The following dilemma has arisen in my work as a health professional. I suppose it is more of an ethical conundrum than anything else. Imagine the following scenario: Someone is seeking help because they believe they may be at high risk of developing condition X. Our assessment suggests that they are in fact at high risk of developing condition X. Part of the reason they are high risk is BECAUSE they are worried they may develop condition X. As you can imagine informing the person of the results of their assessment can actually lead to that high risk person developing condition X. Health professionals have a clear duty to respect autonomy (including telling people the truth), balanced with a duty not to cause harm, and a duty to do good. Bearing this in mind, what should we tell the clients about the results of their assessment? NOTE: They would still be at high risk of developing condition X if we didn't assess or treat them. What we appear to do currently is assess them, but when communicating their results to them we perhaps aren't entirely candid (thus threatening respect for autonomy). We also try to reduce their fears of developing condition X by perhaps challenging the idea that condition X is really a bad thing - forgetting that the service is set up specifically because condition X is generally accepted to be a bad thing.
Accepted:
March 24, 2008

Comments

Thomas Pogge
April 19, 2008 (changed April 19, 2008) Permalink

This is an interesting problem, very crisply stated. Variants of it occur in other life contexts as well. Thus truthful reporting of information can be counterproductive, for example, in the work of Human Rights Watch or Amnesty International in situations where such information may undermine the reputation of a political party or faction that, all things considered, is better than its rivals. This case is different from yours in that the responsibility for being truthful is primarily to third parties: to those who rely on the NGO to report the whole truth and nothing but the truth about the various governments, parties, or factions and their conduct.

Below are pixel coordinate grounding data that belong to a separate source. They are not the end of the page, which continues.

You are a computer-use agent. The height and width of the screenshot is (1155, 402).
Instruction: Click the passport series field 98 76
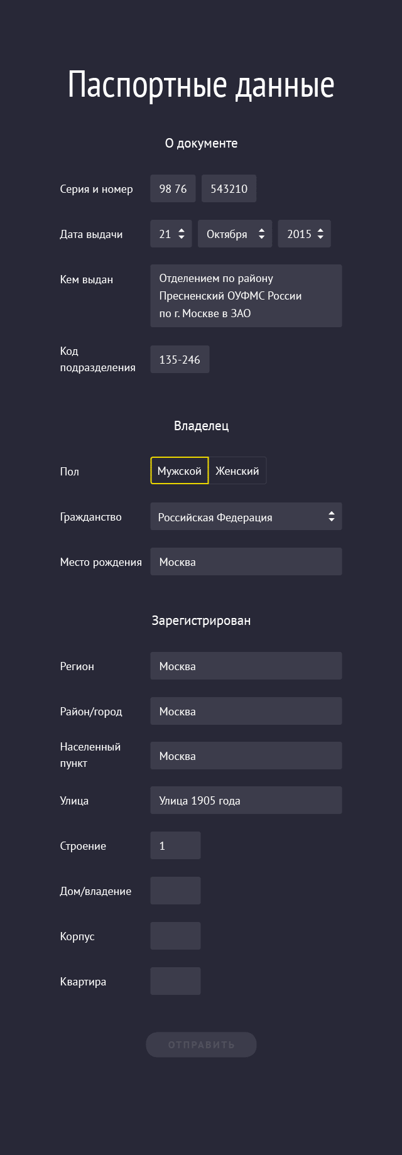coord(173,188)
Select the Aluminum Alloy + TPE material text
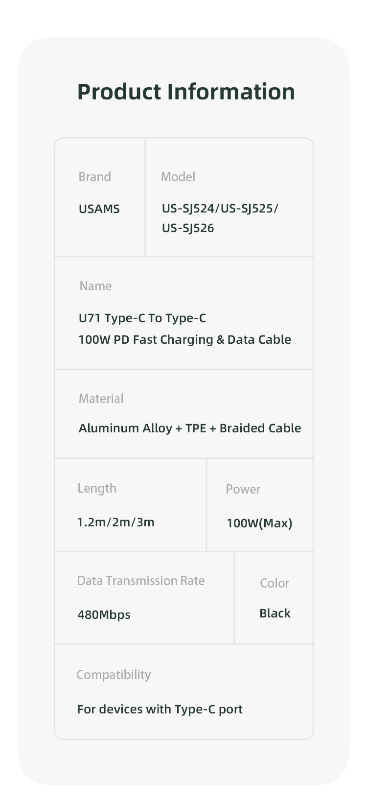 (189, 428)
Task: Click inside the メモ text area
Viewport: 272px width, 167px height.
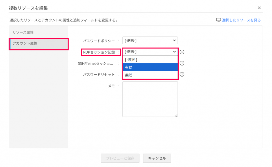Action: click(150, 99)
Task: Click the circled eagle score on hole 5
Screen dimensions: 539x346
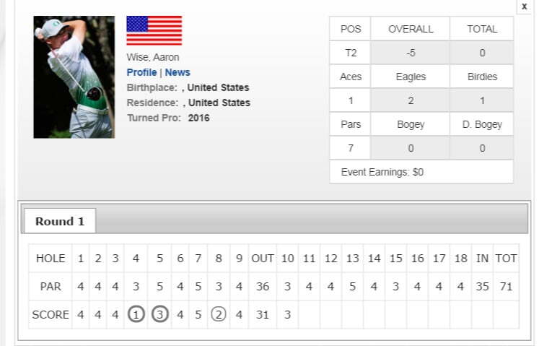Action: 160,314
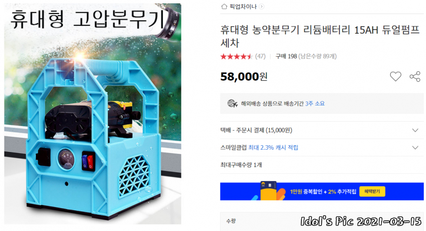The width and height of the screenshot is (426, 231).
Task: Open the (47) reviews count link
Action: [260, 57]

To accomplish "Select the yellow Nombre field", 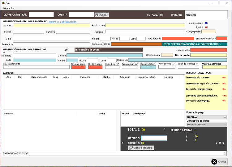I will coord(52,26).
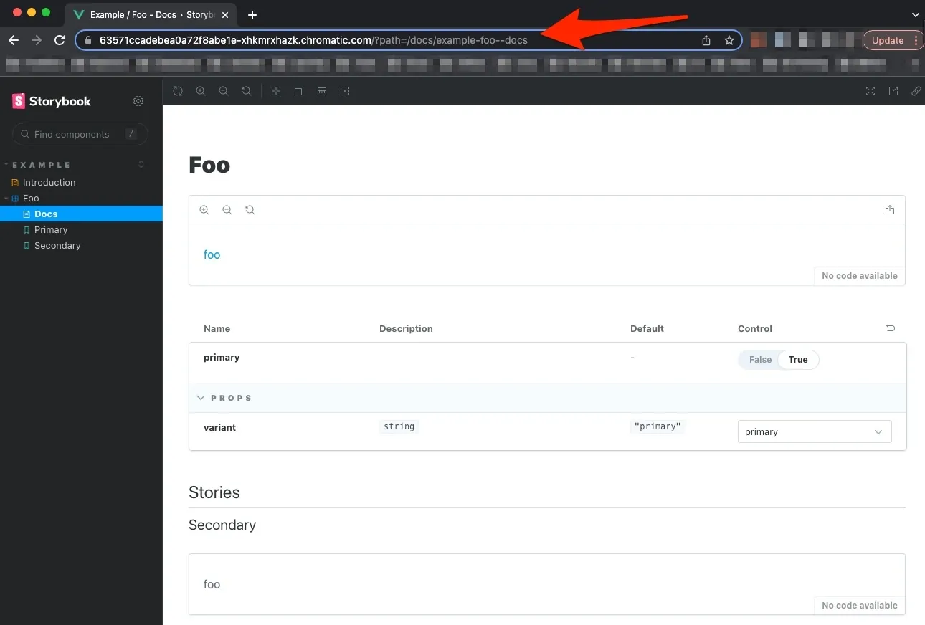Reset controls with the undo arrow
This screenshot has height=625, width=925.
[x=891, y=328]
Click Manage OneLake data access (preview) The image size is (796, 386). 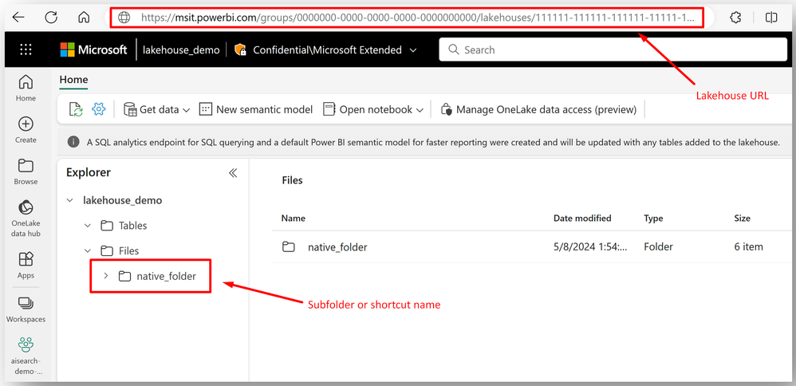(x=538, y=109)
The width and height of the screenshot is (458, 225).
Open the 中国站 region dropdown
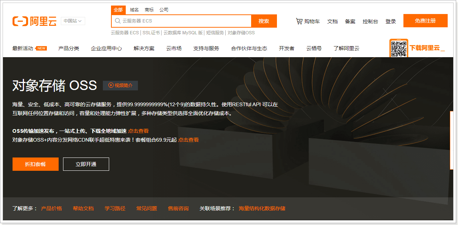coord(73,21)
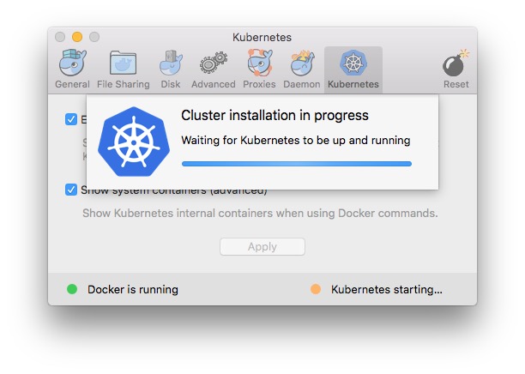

In your case, where the responsibility is basically to the patient, the practice you and your colleagues have developed seems entirely right to me. Maybe your slight doubts about this practice can be mitigated by a brief further thought about autonomy. Contrary to what you suggest, I do not think that respecting autonomy requires being entirely candid. Rather, respecting autonomy requires deferring to the patient's judgments about how she ought to be treated and what she should be told. If she wants health professionals to be entirely candid with her -- and many patients do want this and will tell you so -- then respecting autonomy means being entirely candid. But in the absence of such an insistence on hearing the whole truth, you can make your own judgment about what the patient would want. (Directly asking her how much honesty she wants is tricky because it deprives her of what may be for her the best option: being uncertain about how honest you are with her while trusting that you will make decisions about what to tell her in a way that you judge is best for her.) And you may well conclude -- correctly -- that the patient is scared and would rather be firmly reassured than hear the full litany of risks and disclaimers.

When a patient really presses you for the truth, then you can -- in addition to the obfuscations you mention in your last two sentences -- also say truthfully that the condition does have an important psychological component and is most likely (ambiguity intended) to remain latent if one worries about it as little as possible.